Hi dannyboy1, Well there's one way u can do perhaps u can sit down and talk to her, ask her expectation and make sure both u and ur wife make ur expectation clear, and one thing that is constant is change, so do some necessary changes. 

there must be something that is missing that is why your wife is behaving such a way. If she is really serious to patch things up and if u re serious of not letting her go..i suggest both of u to read *"speed of trust"* written by Stephen m.r covey so that u both can start a new chapter in ur marriage. 

Just my two cents..cheers..


----------



## artieb (Nov 11, 2009)

Dannyboy1 said:


> I really want to beat the living hell out of the OM. He took her away from me.


He didn't take her. She left. And she doesn't feel bad about it.

I wish I could tell you something more positive, but I can't. If she does stop seeing this guy, she'll just do the same thing with some other guy later on.

You have to decide whether you want that. If not, then you don't want her.


----------



## marcy* (Feb 27, 2010)

She really is obsessed with him right now, and can't think clearly. Stop begging her, because the more you beg her, the more you give her power over you. From you actions You are telling her, that whatever you do I want you back. Let her know that there are some limits that both of you have to respect in order to be together. 
He didn't took her way from you. Why don't you try to analyze what pushed her to do what she is doing. There is something missing in your relationship, and you have to find it out. Talk with her. Try to be a better man, but stop begging her. If she still doesn't want to talk, or make this relationship work, then you better live separated for a while. Maybe then, she will realize, what she really wants. If she still doesn't, divorce is the only option.  It's good that in this difficult moment you are going through, there are no kids involved.


----------



## OneMarriedGuy (Apr 5, 2010)

I think #1 is you need to decide do you want to live like you currently are? I'm hoping the answer there is no - for your own good.

Now you need to open up lines of communication with her. Tell her what feel but in a firm loving way, not a begging way, not a demanding way.

It may go something like this "I want you to know I love you, part of me wants to just end this now, but there is the other part that is just enamored with you. That said however I am not willing to remain married to you if this is what it will be like. I am not so gullible as to say it is all your fault as there must have been something you felt you weren't getting from me to make you stray. The trick is as long as you are in contact with him you are putting your energy into that relationship not ours. So the choice is yours at this point. Do you want to totally end that relationship and work on ours, or end ours and work on that one? I would like to go to counseling together so we can work on us. I really would love for you to respect me enough to give me a direct answer but if not, I will just go by your actions - if you contact him again I will assume that is the choice you have made."

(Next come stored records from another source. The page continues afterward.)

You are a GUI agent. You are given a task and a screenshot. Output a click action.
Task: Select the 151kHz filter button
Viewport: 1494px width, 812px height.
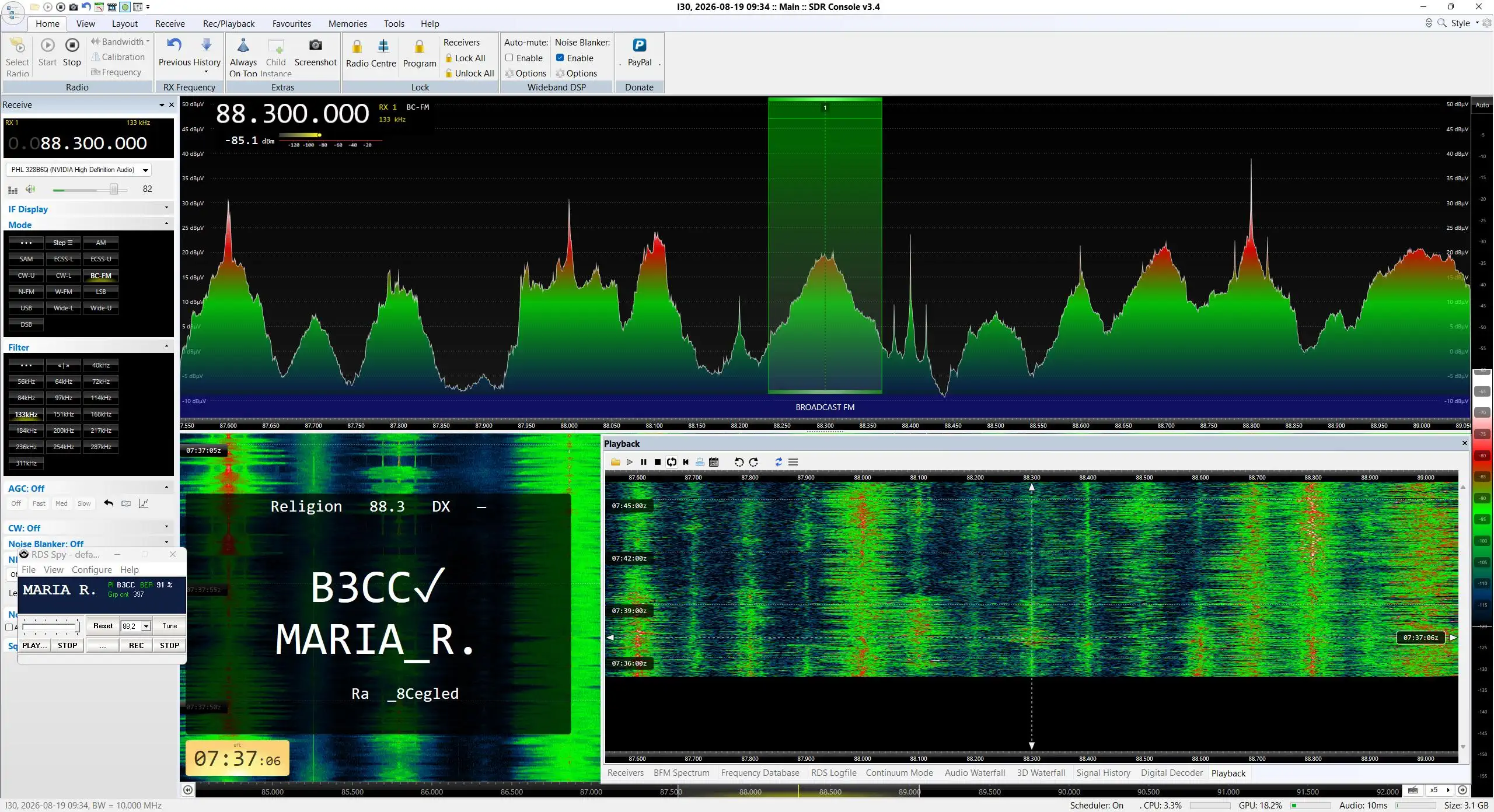(x=64, y=414)
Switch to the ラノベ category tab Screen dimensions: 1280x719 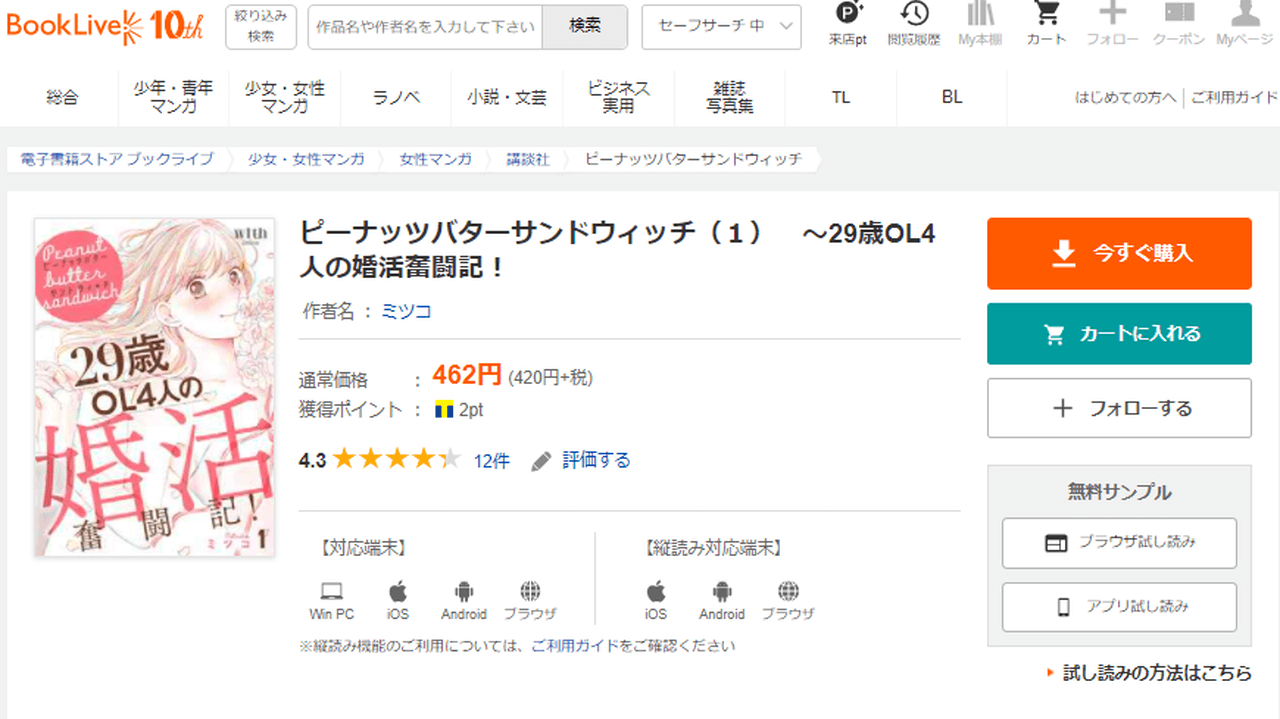396,97
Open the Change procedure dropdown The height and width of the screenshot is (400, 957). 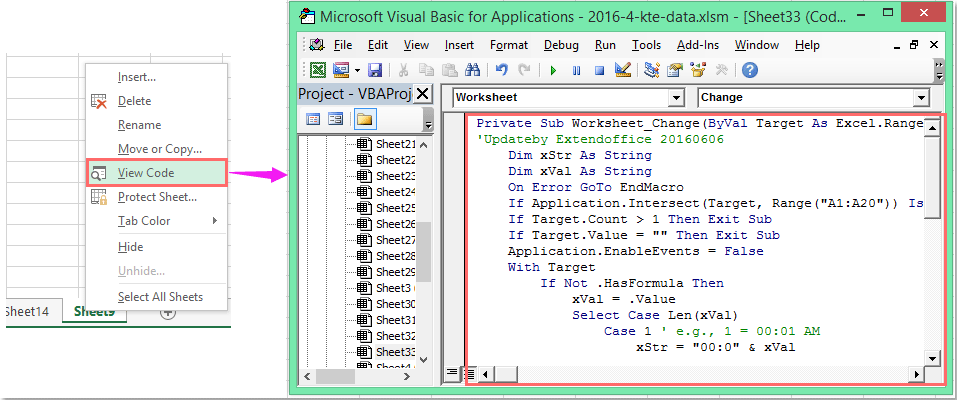[921, 98]
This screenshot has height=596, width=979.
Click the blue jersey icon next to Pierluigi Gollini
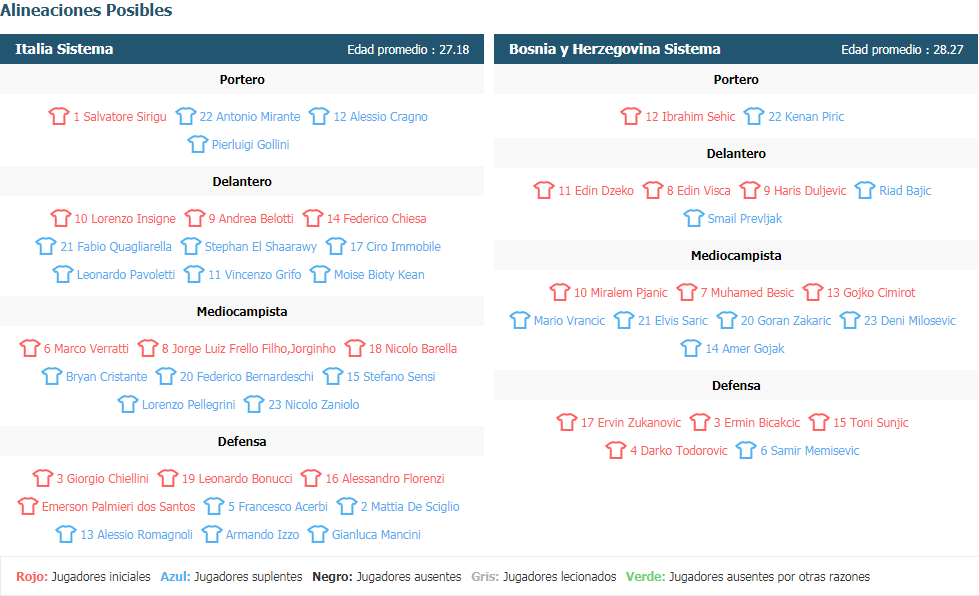tap(197, 144)
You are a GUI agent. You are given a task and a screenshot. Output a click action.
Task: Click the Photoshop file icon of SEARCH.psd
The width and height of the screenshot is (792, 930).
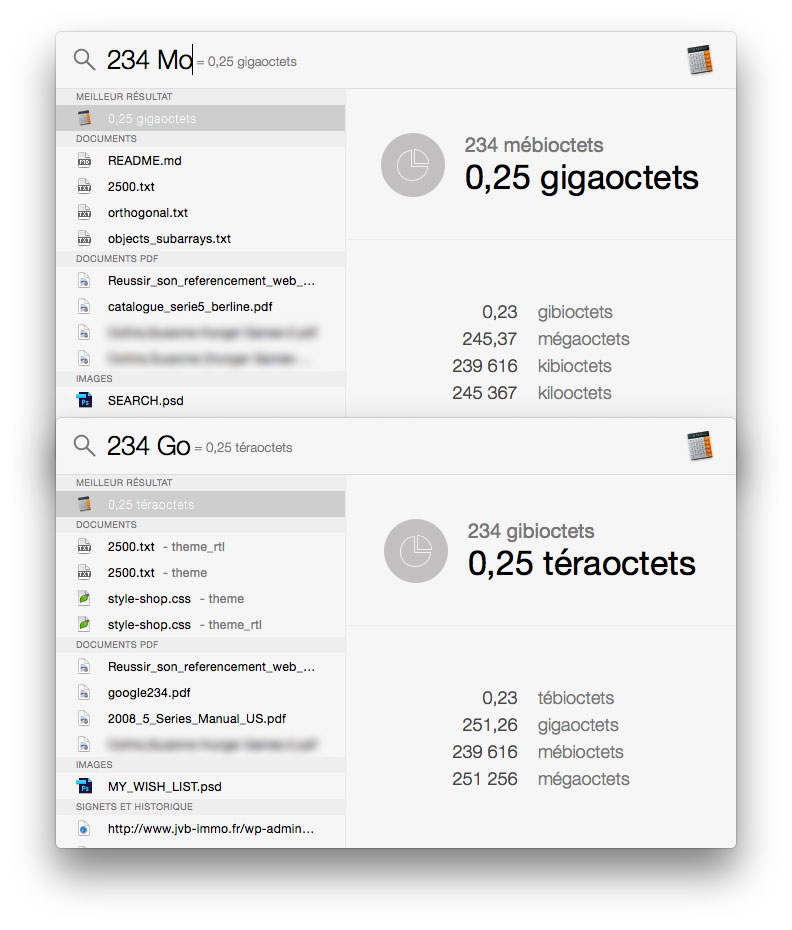point(84,400)
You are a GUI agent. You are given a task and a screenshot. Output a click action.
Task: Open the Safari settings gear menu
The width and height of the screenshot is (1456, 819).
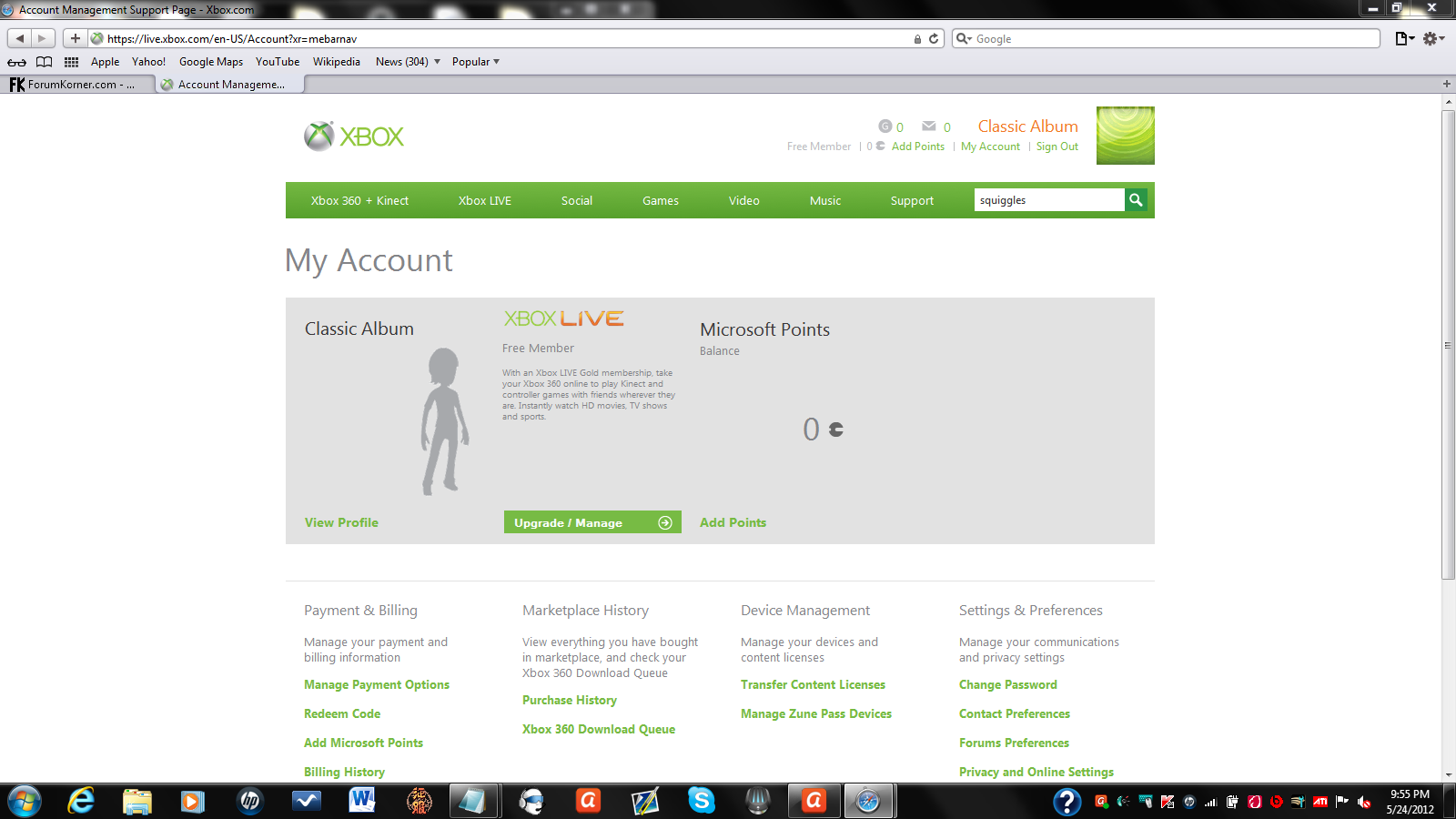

Of course put your own into it. but you need to be firm, not mean, do not threaten, just be firm - almost businesslike. AND you need to live by your words!

Trust me I KNOW this isn't easy. but in the end all will be better, however that end may be. This is the best way to be fair to yourself and to be an upstanding gentleman imo.

Best Wishes!


----------



## Keely (Apr 25, 2010)

Your wife has asked you for an open marriage, she has not asked you for a Divorce. I think she is enjoying the extra attention from flirting on the internet, and she is not alone - hundreds of thousands of married men and women are flirting all over the world, thinking it is harmless and not thinking it is true adultery. 

It is a craze that is sweeping the internet, something modern young people are doing, casting aside the old dating and marriage rules.

Your wife is wanting to act out her fantasies with her boyfriend, and is saying you can do so with a girlfriend of your own.

Your wife has resolved that she wants an open marriage, and I don't expect her to "recover from her addiction" anytime soon.

She will meet and have sex with the guys out of curiosity, but it does not necessarily mean she will fall out of love with you, as you are her main squeeze and provider.

Hopefully, you can talk to her often with passing critique onto her - try to understand her needs without threatening divorce, and gently talk about your expectations from the marriage.

She sounds determined to act on her primal needs.


----------